Todos nós aplicamos os racionais causal e effectual (causal and effectual reasoning*) nas nossas vidas pessoais e profissionais, mas com diferentes intensidades e aplicadas de maneiras diferentes, nos fazendo empreendedores diferentes. Existe uma combinação ideal dos dois racionais que faria uma pessoa ser um empreendedor melhor? Não, óbvio que não. No entanto, entender os racionais causal e effectual certamente melhorará nossa habilidade de empreender. Segundo Saras Sarasvathy, os melhores empreendedores são capazes de aplicar e bem os dois racionais.

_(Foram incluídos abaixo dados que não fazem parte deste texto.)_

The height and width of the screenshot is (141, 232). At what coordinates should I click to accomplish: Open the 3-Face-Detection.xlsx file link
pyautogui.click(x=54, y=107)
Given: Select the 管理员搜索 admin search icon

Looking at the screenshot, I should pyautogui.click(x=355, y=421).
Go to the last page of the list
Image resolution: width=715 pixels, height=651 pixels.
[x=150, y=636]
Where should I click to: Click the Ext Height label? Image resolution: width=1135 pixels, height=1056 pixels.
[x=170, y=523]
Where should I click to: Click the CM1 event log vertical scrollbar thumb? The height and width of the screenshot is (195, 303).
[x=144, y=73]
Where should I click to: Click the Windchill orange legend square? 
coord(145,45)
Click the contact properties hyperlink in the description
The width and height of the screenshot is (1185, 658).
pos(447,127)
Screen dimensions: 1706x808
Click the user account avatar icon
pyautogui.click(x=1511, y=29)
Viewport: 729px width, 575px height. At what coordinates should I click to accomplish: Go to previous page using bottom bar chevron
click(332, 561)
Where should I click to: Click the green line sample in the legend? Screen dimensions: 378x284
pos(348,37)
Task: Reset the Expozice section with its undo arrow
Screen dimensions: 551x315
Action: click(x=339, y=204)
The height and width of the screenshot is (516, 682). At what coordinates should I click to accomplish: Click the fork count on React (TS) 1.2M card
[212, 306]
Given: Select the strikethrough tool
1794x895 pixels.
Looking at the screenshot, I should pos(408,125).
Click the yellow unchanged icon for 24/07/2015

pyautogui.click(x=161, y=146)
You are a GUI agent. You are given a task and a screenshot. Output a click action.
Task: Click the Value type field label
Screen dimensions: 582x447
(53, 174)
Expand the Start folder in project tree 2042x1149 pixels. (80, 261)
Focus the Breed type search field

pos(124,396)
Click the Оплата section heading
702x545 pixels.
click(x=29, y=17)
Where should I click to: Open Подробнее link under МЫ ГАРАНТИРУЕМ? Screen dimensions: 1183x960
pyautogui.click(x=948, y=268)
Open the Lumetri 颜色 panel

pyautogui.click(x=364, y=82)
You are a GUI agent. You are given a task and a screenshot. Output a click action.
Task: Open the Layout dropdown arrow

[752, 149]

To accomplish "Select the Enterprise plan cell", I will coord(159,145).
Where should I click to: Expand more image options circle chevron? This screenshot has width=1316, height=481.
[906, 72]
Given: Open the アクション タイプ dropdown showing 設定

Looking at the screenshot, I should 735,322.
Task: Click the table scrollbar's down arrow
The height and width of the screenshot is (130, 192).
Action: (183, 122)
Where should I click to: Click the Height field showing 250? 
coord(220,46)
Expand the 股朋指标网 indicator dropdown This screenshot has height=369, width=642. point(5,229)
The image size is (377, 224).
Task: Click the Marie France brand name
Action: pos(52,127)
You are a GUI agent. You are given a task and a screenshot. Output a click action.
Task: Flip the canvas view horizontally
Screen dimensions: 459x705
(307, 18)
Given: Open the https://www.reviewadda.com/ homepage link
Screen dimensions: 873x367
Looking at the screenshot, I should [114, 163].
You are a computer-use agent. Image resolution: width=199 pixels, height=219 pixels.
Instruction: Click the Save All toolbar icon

Causal reasoning tem uma meta como ponto de partida. Desenha-se e executa-se um plano para atingir a meta da forma mais efetiva e eficaz imaginável. Causal reasoning pode ser um processo criativo, envolver alternativas, buscar diferentes estratégias e cenários. Normalmente envolve a elaboração de um plano de negócios e análise de benchmarks.
Effectual reasoning tem os recursos como ponto de partida. As ações se desenham a partir dos recursos disponíveis, das interações com os stakeholders, com cada nova ambição que se apresenta. Não há meta ou planejamento estruturado, pois, o objetivo é produzir o melhor nas circunstâncias como elas se apresentam. Desafios, nessas condições, se tornam oportunidades.
O fator diferenciador dos dois modelos é a capacidade de planejar e por consequência a incerteza associada ao empreendimento. Causal reasoning é melhor adaptado para ambientes mais previsíveis quando é possível planejar com algum embasamento, enquanto que effectual reasoning é mais aderente à realidade imprevisível e implanejável das startups.
O processo de effectual reasoning está fundamentado nas características do empreendedor: i) quem é o empreendedor e quais são suas habilidades e diferenciais, ii) o que o empreendedor sabe, inclusive treinamento, expertise e experiência, e iii) quem o empreendedor conhece, seu círculo de relacionamento. O empreendedor segue três princípios ao ser effectual: i) privilegia o que é possível perder (em vez da rentabilidade esperada), ii) foca em parcerias estratégicas (em vez de análise competitiva) e iii) transforma adversidade em oportunidade (em vez de evitar o desafio).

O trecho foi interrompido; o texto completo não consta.